How the user-facing database model works in SPG99: writer lifecycle, durable storage, and the new profile/autoscaler fields.

Updated: March 21, 2026

In SPG99, a database is not only an SQL entity inside PostgreSQL, but also a managed platform resource with its own lifecycle.

What a database includes in SPG99

For the user, a database is usually associated with the following parameters:

  • name;
  • size;
  • state (state);
  • timeline and storage binding;
  • runtime fields such as worker_id, current_scale, target_scale, and active_connections.

In the new model, it is also useful to look at:

  • current_profile;
  • target_profile;
  • candidate_profile;
  • scale_state;
  • freeze_new_checkouts.

The main difference from “a regular VM with PostgreSQL”

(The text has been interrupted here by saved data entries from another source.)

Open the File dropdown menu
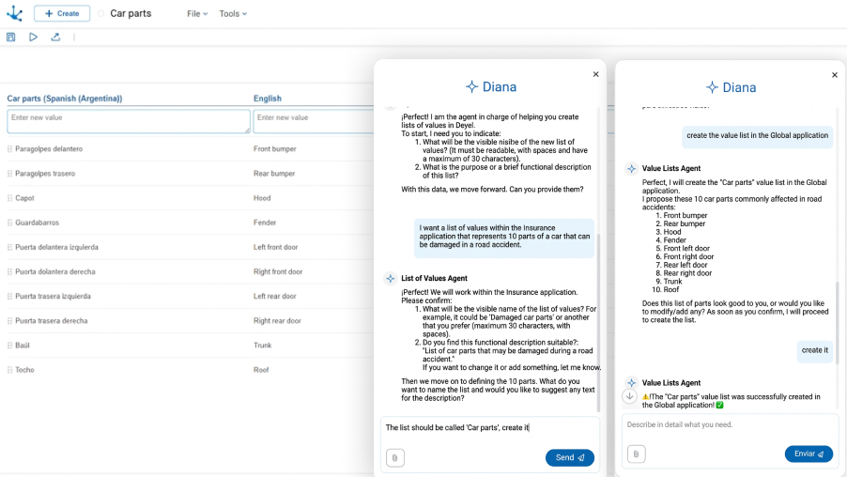The width and height of the screenshot is (847, 477). 197,14
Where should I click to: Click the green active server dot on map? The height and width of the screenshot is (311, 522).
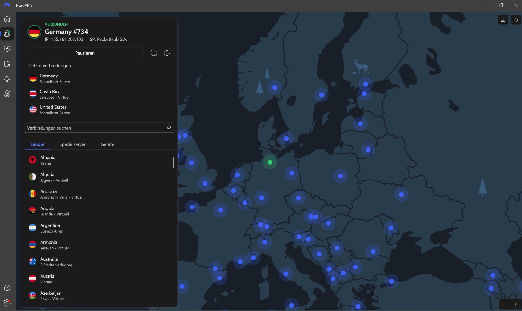point(270,162)
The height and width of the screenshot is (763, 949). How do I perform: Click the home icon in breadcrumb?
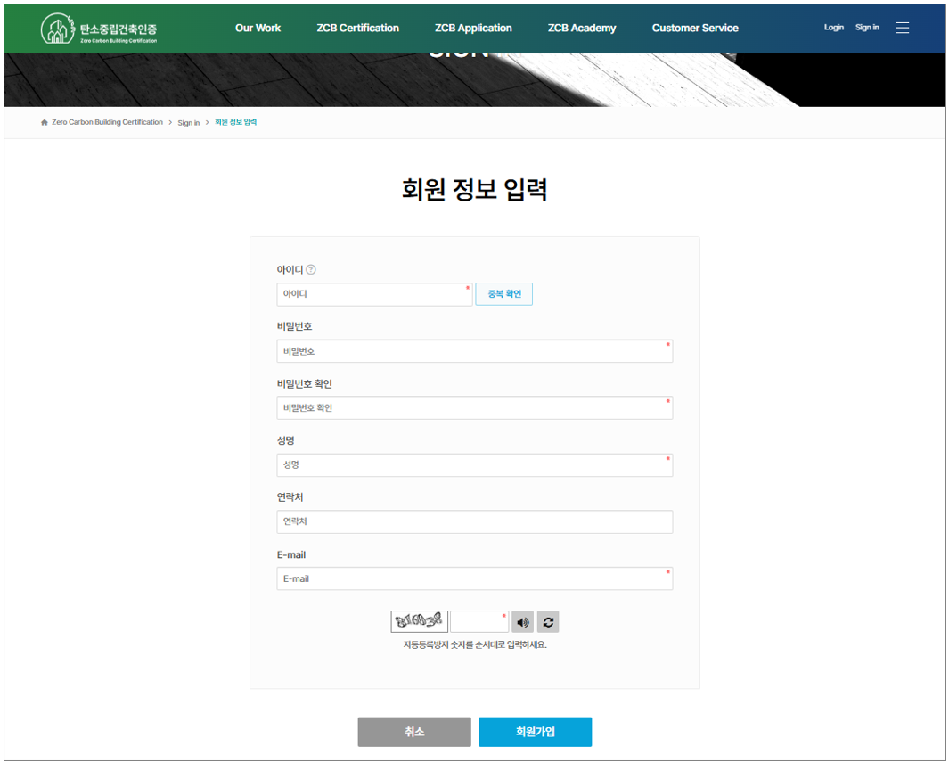(45, 123)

In SPG99, the durable state of the database lives in the platform storage chain, while compute starts on demand. Therefore:

  • the database can be in stopped, and that is normal;
  • on the first connection, the platform starts the writer automatically;
  • after inactivity, the writer can be stopped again;
  • this does not mean data loss.

What changed on the compute side

In the new platform version, the local pod keeps only the minimal data needed to start PostgreSQL. Startup goes through soft basebackup, and user relation pages are fetched lazily when needed.

For the user, this means:

  • cold start has become lighter and cleaner;
  • the local writer disk is a working cache, not the “main home” of the database;
  • durability is still provided by the platform storage chain.

Basic lifecycle

In simplified form, the user sees something like this:

create -> stopped / booting -> ready -> idle -> stopped -> deleting

But now an active database may also have an additional profile lifecycle:

STEADY -> PREPARING -> FREEZING -> DRAINING -> ... -> COOLDOWN

What matters in day-to-day work

  • state shows the database lifecycle;
  • size shows the user-facing resource class;
  • current_scale / target_scale help you understand whether the writer is active;
  • current_profile / target_profile show the writer profile;
  • scale_state shows whether a controlled handoff is in progress;
  • worker_id is useful for diagnostics, but it is not a stable business identifier.

Practical meaning

The SPG99 user model provides a good balance:

  • the database is created quickly;
  • an idle writer does not consume resources forever;
  • startup and shutdown happen automatically;
  • durable data does not depend on the life of one worker;
  • profile handoff is performed safely and transparently through the autoscaler.

That is why stopped, and even a temporary freeze_new_checkouts, should be treated as part of normal serverless operation rather than as an outage.